[Ausgangstext]
^^^^
Larissa Bogoras (auch Bogoras-Bruchman) wurde am 8. April 1929 in Charkow (Charkiw) geboren. Ihre Eltern waren Parteimitglieder und arbeiteten im sowjetischen Partei- und Staatsapparat. Ihr Vater wurde 1936 unter dem Vorwurf sogenannter trotzkistischer Umtriebe zu fünf Jahren Lagerhaft verurteilt. Während ihres Studiums der Linguistik ab 1946 an der Universität in Charkow lernte sie ihren Kommilitonen Juli Daniel kennen, den sie nach ihrem Studienabschluss 1950 heiratete und mit dem sie gemeinsam nach Moskau zog. Bis 1961 arbeitete Bogoras als Russischlehrerin in einer Schule. In den Jahren 1961–64 promovierte sie in Linguistik und lehrte bis 1965 Sprachwissenschaft an der Universität Nowosibirsk.
Laut Bogoras selbst gab es drei entscheidende Ereignisse, die ihre allmähliche Distanzierung zum Regime einleiteten. Dazu gehörte zum einen ihre Bekanntschaft mit Juli Daniel, und seinem Freundeskreis, in dem offen über Politik, Kunst und Lyrik diskutiert wurde. Nicht zuletzt diese Gespräche veranlassten Bogoras 1948 ihren Vater, zu dem sie nach seiner Verurteilung 1936 keinen Kontakt mehr hatte, an seinem Verbannungsort in Workuta zu treffen. Einschneidend war schließlich der Tod ihrer Mutter 1950, die infolge der staatlicherseits initiiereten antisemitischen Kampagne nach dem Krieg ihre Arbeit verloren und dies als schwere Demütigung empfunden hatte. Bogoras veranlasste das, ihren eigenen Worten folgend, ein System zu hinterfragen, das seine treuesten Bürger verstieß.
Als im September 1965 ihr Mann Juli Daniel (mit dem sie bereits in Trennung lebte) verhaftet und angeklagt wurde , organisierte sie gemeinsam mit Maria Rosanowa, der Frau des Mitangeklagten Andrei Sinjawski, Solidaritätsaktionen für die beiden Schriftsteller. Der Prozess gegen Andrei Sinjawski und Juli Daniel war für sie der Beginn ihres systematischen Engagements für Menschenrechte.
1966 und 1967 besuchte sie Juli Daniel, der seine Strafe in den mordwinischen Lagern absaß, regelmäßig. Ihre Moskauer Wohnung wurde Anlaufstelle für die Angehörigen von politischen Gefangenen und die politisch Verfolgten selbst, wenn sie aus dem Lager entlassen wurden. Auf diese Weise lernte sie 1966 Anatoli Martschenko kennen, der nach seiner Entlassung aus der Haft bei ihr unterkam und mit dem sie später liiert war. 1973 heirateten sie und hatten ein gemeinsames Kind.
^^^^
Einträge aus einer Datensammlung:
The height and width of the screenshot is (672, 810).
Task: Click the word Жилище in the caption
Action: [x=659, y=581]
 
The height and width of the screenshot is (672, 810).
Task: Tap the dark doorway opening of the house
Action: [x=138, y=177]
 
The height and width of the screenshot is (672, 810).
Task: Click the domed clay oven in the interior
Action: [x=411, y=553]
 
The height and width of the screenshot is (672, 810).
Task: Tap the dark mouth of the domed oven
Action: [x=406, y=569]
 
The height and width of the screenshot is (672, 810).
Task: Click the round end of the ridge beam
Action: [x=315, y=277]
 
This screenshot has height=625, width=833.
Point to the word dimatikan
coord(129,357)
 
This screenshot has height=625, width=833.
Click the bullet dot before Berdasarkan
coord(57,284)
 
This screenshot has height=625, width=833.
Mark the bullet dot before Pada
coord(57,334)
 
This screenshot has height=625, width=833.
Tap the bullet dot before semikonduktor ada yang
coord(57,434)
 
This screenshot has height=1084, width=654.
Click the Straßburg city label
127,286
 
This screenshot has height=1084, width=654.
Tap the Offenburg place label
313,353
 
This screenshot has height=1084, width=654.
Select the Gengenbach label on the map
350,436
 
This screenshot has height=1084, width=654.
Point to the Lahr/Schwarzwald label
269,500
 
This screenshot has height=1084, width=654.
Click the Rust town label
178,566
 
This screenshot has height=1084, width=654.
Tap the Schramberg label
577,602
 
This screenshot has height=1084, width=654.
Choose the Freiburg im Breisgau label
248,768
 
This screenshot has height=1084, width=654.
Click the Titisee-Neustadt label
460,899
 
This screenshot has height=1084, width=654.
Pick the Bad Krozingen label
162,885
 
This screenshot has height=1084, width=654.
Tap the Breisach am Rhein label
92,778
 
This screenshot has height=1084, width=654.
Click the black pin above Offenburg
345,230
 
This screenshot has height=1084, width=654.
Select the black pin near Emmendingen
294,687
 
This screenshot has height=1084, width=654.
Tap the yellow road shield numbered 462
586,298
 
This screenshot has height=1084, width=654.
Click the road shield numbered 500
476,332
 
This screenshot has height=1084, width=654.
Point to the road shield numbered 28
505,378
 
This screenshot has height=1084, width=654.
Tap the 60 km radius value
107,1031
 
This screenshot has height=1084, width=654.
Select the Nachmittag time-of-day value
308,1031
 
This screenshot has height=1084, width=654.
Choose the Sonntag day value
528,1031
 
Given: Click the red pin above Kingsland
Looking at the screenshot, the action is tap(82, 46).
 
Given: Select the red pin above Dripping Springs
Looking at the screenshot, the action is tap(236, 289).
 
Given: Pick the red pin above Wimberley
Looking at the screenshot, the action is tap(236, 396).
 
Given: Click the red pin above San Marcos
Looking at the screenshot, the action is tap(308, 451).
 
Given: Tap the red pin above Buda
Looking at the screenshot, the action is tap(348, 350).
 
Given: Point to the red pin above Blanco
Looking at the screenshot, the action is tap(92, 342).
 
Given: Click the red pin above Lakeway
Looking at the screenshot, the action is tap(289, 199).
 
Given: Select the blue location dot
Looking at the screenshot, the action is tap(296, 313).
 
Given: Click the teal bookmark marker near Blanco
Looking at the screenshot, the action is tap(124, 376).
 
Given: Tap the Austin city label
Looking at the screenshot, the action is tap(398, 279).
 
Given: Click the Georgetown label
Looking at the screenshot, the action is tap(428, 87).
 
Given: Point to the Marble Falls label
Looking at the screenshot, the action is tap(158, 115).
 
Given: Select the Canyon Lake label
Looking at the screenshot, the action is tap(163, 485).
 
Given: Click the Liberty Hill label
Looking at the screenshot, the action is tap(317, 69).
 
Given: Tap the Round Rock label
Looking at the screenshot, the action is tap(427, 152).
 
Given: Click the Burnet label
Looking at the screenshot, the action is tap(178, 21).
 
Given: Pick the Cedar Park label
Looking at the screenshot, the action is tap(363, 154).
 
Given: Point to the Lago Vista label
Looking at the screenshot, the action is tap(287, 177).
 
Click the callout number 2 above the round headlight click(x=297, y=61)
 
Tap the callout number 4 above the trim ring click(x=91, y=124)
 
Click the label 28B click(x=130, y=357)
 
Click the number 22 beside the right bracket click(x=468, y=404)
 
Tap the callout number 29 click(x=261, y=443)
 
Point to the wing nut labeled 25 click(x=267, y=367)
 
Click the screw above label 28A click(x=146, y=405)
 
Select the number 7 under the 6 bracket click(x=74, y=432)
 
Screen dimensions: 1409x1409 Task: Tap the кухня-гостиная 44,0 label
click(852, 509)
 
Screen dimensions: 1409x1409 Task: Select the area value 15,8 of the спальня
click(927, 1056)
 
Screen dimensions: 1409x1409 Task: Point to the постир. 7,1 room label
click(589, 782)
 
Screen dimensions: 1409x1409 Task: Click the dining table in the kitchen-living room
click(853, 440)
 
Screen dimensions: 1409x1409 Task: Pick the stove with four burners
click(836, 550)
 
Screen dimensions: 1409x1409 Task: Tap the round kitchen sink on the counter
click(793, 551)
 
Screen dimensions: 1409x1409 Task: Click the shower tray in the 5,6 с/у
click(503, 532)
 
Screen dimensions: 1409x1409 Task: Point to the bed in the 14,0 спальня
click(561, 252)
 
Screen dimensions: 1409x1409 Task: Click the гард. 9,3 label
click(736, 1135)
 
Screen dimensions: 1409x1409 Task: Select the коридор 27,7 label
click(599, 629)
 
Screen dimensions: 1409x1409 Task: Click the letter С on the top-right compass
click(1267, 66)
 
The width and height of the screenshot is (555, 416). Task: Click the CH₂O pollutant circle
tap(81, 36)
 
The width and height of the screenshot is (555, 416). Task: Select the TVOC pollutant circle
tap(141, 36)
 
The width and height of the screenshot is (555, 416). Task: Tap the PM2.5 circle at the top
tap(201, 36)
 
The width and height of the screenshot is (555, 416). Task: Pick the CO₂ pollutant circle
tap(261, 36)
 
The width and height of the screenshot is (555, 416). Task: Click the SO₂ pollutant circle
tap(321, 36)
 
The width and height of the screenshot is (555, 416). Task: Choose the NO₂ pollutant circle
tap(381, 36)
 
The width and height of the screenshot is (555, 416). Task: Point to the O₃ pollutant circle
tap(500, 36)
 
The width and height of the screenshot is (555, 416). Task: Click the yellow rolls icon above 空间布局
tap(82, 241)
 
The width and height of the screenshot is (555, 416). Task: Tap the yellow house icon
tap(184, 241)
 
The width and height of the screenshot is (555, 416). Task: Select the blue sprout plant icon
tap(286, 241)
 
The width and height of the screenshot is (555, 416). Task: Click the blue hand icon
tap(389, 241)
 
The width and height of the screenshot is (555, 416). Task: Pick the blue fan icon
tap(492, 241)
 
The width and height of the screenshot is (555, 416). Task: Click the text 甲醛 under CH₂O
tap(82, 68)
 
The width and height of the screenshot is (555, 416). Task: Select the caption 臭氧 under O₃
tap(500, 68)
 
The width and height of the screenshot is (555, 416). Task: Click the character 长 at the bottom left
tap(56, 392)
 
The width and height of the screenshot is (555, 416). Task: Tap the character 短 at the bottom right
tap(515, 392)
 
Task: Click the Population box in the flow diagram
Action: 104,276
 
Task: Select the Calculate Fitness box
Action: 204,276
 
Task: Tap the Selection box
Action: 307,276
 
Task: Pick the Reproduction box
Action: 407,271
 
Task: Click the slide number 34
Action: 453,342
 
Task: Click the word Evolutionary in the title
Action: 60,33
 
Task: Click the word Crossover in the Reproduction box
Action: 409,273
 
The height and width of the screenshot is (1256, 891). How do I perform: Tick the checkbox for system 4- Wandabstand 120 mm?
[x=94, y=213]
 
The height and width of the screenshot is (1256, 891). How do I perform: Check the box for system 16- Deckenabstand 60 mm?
^^^^
[Zu erledigende Aufgaben]
[A] Nenne bitte alle Personen, die im Ausgangstext außer Larissa Bogoras namentlich erwähnt werden.
[B] An welchem Ort traf Bogoras laut Ausgangstext 1948 ihren Vater?

[Lösungen der Aufgaben]
[A] Juli Daniel, Maria Rosanowa, Andrei Sinjawski, Anatoli Martschenko

[B] In Workuta, seinem Verbannungsort.